С этими словами Урага поворачивается на каблуках и стремительно удаляется, оставив пленника лежать со связанными руками и сердцем, готовым выпрыгнуть из груди.
Глава 67. Жестокое испытание сестры
Шатер, занимаемый Аделой Мирандой и служанкой, не виден с места, где лежит связанный брат. Его загораживает другая палатка, а также заросли кустарника. Но из недавнего разговора дон Валериан понимает, куда направляется Урага, и каково его намерение. Раздосадованный отказом брата и дошедший до степени безрассудства, негодяй собирается потребовать ответа от сестры, напрямую и немедленно.
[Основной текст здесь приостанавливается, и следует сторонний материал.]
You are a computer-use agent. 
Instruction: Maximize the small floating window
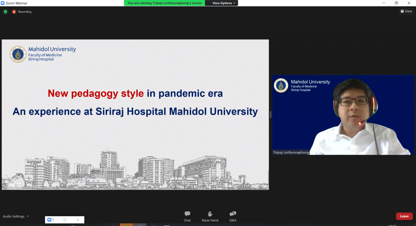click(x=65, y=220)
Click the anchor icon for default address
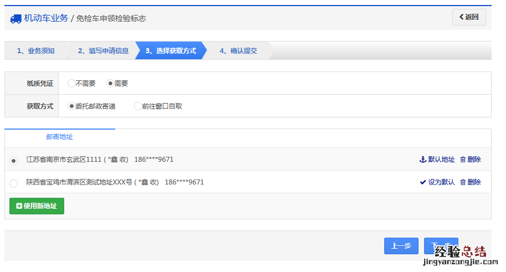Image resolution: width=506 pixels, height=272 pixels. click(x=423, y=160)
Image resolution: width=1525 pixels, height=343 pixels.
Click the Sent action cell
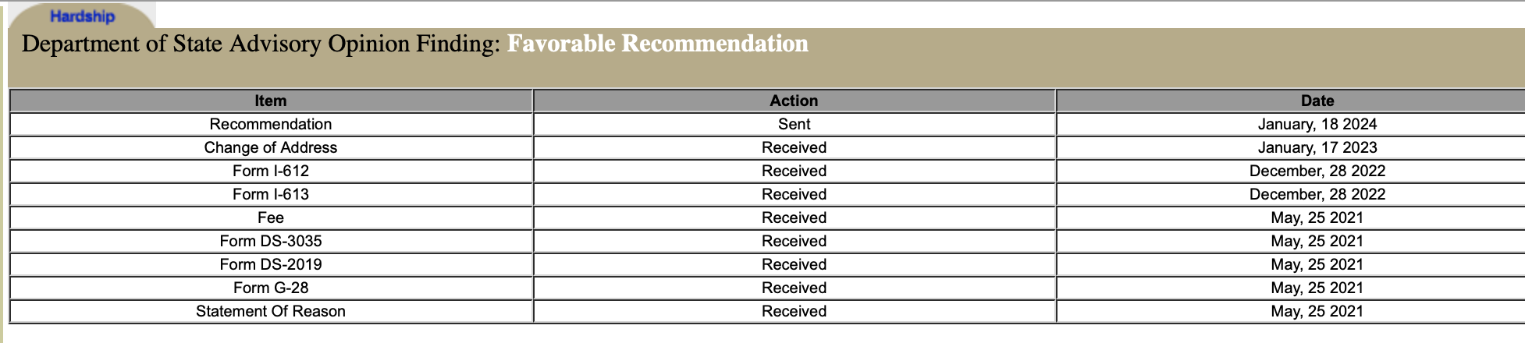[794, 124]
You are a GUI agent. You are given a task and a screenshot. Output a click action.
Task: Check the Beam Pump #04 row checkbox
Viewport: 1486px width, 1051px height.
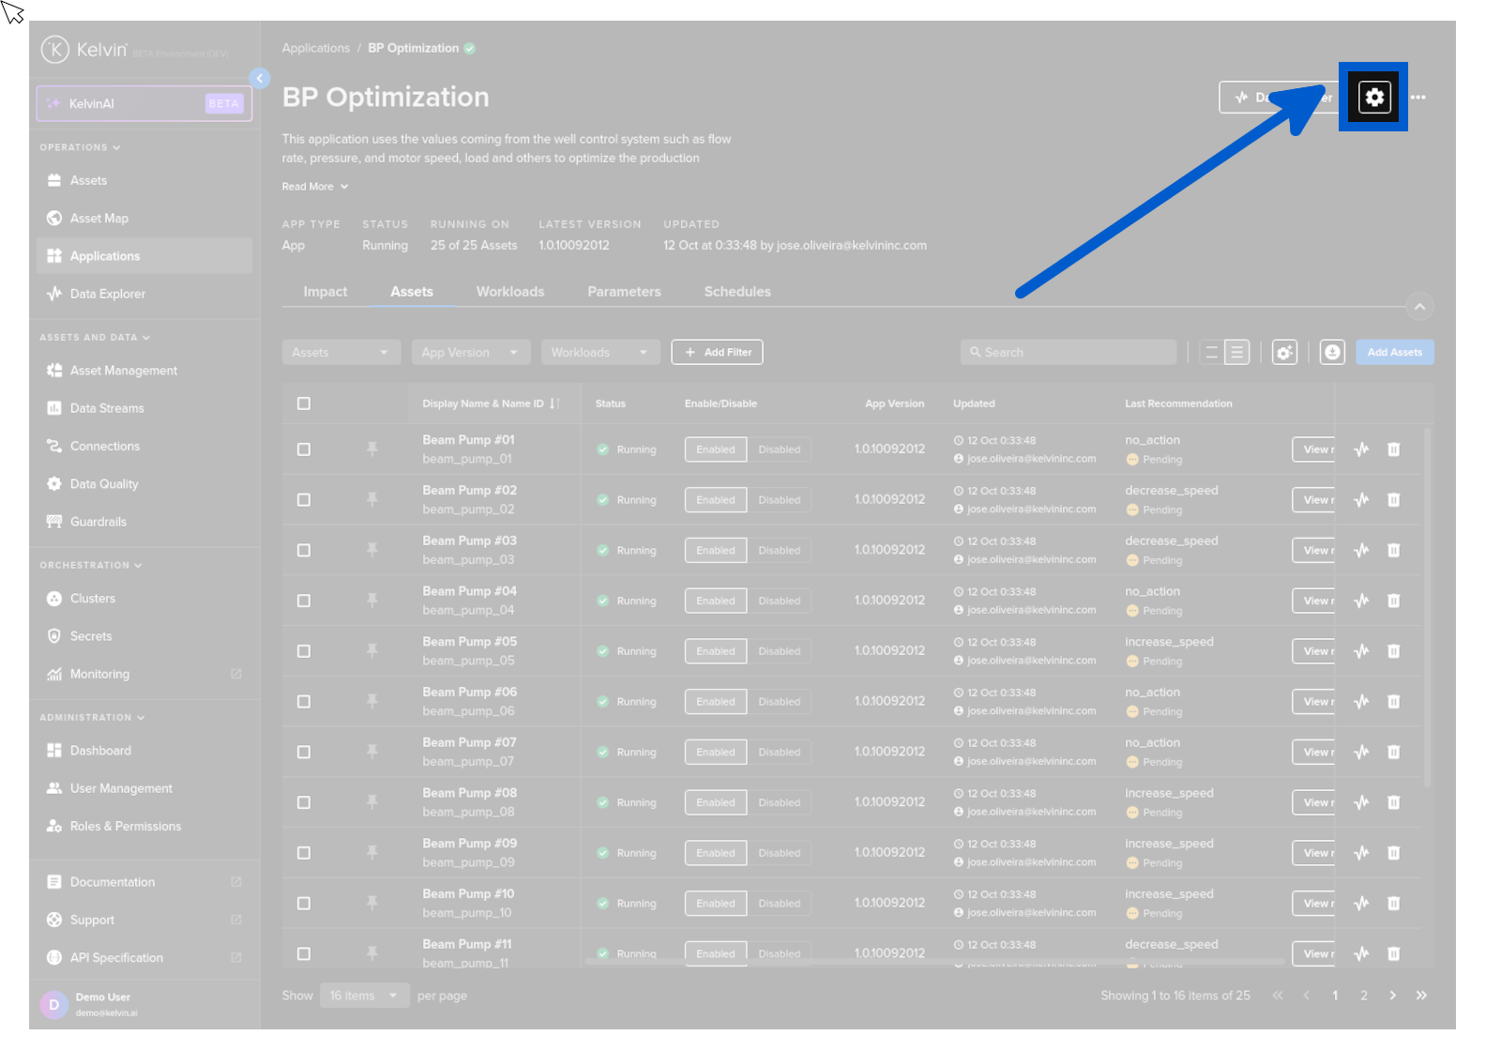coord(304,601)
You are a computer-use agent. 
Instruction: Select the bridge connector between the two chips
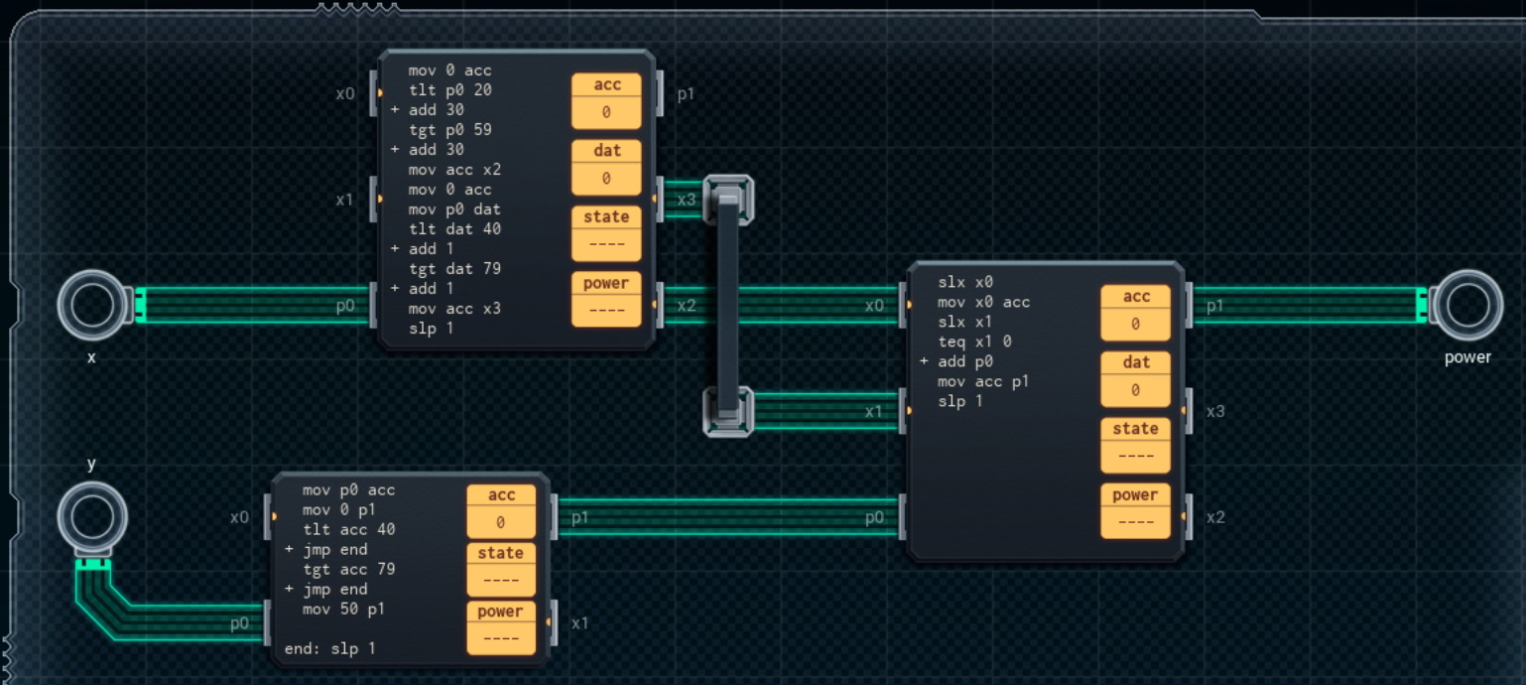[x=729, y=303]
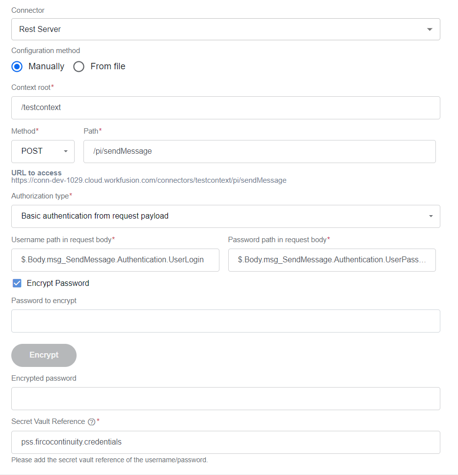Click the POST method caret icon
This screenshot has height=475, width=458.
[65, 151]
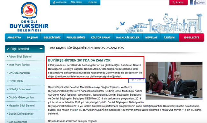Open Adres Bilgi Sistemi sidebar link
Screen dimensions: 207x123
[20, 57]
Практически без церемоний входит он в шатер, а едва оказавшись внутри, обращает к Кончите просьбу, а точнее приказ, удалиться. Урага делает это с тем остатком любезности, на какую способен в своем возбужденном состоянии, и объясняет свое поведение необходимостью сообщить сеньорите нечто, что, как он уверен, она предпочтет услышать без свидетелей.
Вырванная из своего отчаяния, юная девушка поднимает взгляд. В ее больших округлых глазах читаются удивление, гнев, мрачное предчувствие, страх. Метиска смотрит на госпожу, ожидая указаний. Так колеблется, но только мгновение. Нет смысла отказывать человеку, который имеет полную власть принудить их, и поведение которого свидетельствует о готовности прибегнуть к силе.
– Можешь идти, Кончита, – говорит хозяйка. – Я позову тебя, когда понадобишься.
Девушка с видимой неохотой уходит, но останавливается недалеко от палатки.